▶ [Stated task 1]: In the passage on model error metrics, what does the MedAD metric measure?
▶ [Stated task 2]: In the entries, take the part that opens with the line containing "click on MasterCard." and closes with the line containing "Looking at the image, I should click on (1531, 1005).". Rewrite it with "MasterCard" swapped for "Visa" and everything else unchanged.

▶ [Passage]:
—————

I chose to use the MedAD metric as the third metric to compare the models' performance. The MedAD metric is the Median Absolute Deviation between the predicted and actual values. This metric is useful because it is not as sensitive to outliers as the MAPE metric (see comments in q4).

Analysis:

All three metrics show a **consistent** trend: the Random Forest model has significantly lower errors compared to the Linear Regression model. This consistency across different types of error metrics indicates a strong agreement in their assessment of the models' performance.

**The RFM is a better model** for this case because it has lower errors across all three metrics (RMSE, MAD, and MedAD), indicating that it is better at predicting the actual values of the data points. 
- A lower RMSE indicates that it is better at handling larger deviations in predictions. 
- A lower MAD indicates that, on average, it makes smaller errors than the Linear Regression model. 
- A lower MedAD, which indicates that the median size of errors is much smaller, indicating more consistent and accurate predictions for the majority of the data points.
_____

Interpretation of the errors:

- RMSE: It emphasizes larger errors more due to the squaring of the residuals. The fact that RF has a substantially lower RMSE suggests it's better at handling larger deviations in predictions.
- MAD: This metric gives an average level of error and is less sensitive to outliers than RMSE. The lower MAD for the Random Forest model indicates that on average, it makes smaller errors than the Linear Regression model.
- MedAD: This metric gives the typical or median error in the predictions and is robust to outliers. The significantly lower MedAD for the Random Forest model suggests that the median size of errors is much smaller, indicating more consistent and accurate predictions for the majority of the data points.

—————

▶ [Input material]:
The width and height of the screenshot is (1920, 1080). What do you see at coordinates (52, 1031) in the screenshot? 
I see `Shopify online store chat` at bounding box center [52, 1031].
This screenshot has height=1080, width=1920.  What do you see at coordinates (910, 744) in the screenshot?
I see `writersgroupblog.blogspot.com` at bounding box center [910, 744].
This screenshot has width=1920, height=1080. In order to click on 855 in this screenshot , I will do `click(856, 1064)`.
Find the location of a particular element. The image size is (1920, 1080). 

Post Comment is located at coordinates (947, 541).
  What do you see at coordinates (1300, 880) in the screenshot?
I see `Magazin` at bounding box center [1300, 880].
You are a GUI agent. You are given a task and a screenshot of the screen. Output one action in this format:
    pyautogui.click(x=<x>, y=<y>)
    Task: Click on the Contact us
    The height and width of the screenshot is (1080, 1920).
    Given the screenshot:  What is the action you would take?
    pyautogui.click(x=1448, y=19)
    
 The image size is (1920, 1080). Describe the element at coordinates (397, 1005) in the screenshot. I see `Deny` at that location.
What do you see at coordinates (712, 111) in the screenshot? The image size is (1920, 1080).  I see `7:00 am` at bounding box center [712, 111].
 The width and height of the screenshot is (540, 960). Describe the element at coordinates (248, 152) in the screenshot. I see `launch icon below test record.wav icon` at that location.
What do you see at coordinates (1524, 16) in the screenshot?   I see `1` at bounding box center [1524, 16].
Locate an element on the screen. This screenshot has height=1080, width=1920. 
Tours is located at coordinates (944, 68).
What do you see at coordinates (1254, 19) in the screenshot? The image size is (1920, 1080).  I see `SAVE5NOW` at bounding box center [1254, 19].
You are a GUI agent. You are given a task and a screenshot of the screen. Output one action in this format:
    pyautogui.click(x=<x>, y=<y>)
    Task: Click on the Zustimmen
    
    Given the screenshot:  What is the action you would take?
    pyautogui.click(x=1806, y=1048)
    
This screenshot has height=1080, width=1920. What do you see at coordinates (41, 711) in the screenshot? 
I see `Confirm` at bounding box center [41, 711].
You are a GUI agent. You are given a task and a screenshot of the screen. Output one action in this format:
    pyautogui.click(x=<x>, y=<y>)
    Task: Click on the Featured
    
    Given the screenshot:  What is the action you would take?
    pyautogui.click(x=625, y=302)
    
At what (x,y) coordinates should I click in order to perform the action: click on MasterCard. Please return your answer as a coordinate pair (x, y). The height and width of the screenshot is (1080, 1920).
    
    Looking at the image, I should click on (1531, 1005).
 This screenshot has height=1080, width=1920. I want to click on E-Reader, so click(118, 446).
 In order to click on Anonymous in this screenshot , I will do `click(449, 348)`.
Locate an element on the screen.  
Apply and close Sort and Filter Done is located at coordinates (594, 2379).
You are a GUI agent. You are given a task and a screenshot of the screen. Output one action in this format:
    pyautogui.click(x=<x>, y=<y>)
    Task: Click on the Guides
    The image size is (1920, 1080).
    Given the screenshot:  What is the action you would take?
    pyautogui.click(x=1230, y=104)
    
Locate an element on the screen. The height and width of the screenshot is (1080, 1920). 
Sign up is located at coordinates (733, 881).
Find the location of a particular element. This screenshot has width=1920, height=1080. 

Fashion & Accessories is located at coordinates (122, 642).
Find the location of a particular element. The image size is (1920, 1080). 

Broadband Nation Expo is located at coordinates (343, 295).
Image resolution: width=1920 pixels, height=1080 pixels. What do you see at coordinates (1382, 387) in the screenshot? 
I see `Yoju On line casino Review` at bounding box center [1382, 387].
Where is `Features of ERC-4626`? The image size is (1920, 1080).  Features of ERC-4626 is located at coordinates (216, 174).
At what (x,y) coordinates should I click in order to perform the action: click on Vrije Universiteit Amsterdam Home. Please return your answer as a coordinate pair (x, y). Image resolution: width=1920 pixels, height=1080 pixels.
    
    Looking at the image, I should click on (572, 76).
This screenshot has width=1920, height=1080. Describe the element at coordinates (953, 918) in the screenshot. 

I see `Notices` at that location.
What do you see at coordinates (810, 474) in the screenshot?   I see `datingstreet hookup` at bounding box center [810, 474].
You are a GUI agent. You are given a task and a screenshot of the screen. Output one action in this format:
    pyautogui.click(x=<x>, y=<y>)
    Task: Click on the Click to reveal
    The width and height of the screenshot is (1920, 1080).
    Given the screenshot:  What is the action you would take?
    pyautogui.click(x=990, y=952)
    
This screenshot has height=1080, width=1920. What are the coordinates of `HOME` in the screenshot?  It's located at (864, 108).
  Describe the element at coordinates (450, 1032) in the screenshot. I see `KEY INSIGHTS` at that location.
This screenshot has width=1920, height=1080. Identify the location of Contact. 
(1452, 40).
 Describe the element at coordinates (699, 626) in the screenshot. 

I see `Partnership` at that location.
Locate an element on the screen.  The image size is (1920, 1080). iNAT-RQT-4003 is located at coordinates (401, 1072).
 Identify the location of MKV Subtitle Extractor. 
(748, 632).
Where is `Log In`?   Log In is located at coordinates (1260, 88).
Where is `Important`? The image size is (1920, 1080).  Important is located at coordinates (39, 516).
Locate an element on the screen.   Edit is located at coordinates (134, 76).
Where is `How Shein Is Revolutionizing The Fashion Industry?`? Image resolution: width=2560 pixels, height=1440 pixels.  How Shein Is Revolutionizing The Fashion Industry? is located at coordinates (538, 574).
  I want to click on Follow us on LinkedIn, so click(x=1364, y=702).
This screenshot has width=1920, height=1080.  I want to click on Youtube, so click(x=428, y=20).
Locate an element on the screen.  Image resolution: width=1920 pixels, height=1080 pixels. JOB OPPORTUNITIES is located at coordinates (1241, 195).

—————

▶ [Problem solution 1]: The median absolute deviation between the predicted and actual values.

▶ [Problem solution 2]:
At what (x,y) coordinates should I click in order to perform the action: click on Visa. Please return your answer as a coordinate pair (x, y). The height and width of the screenshot is (1080, 1920).
    
    Looking at the image, I should click on (1531, 1005).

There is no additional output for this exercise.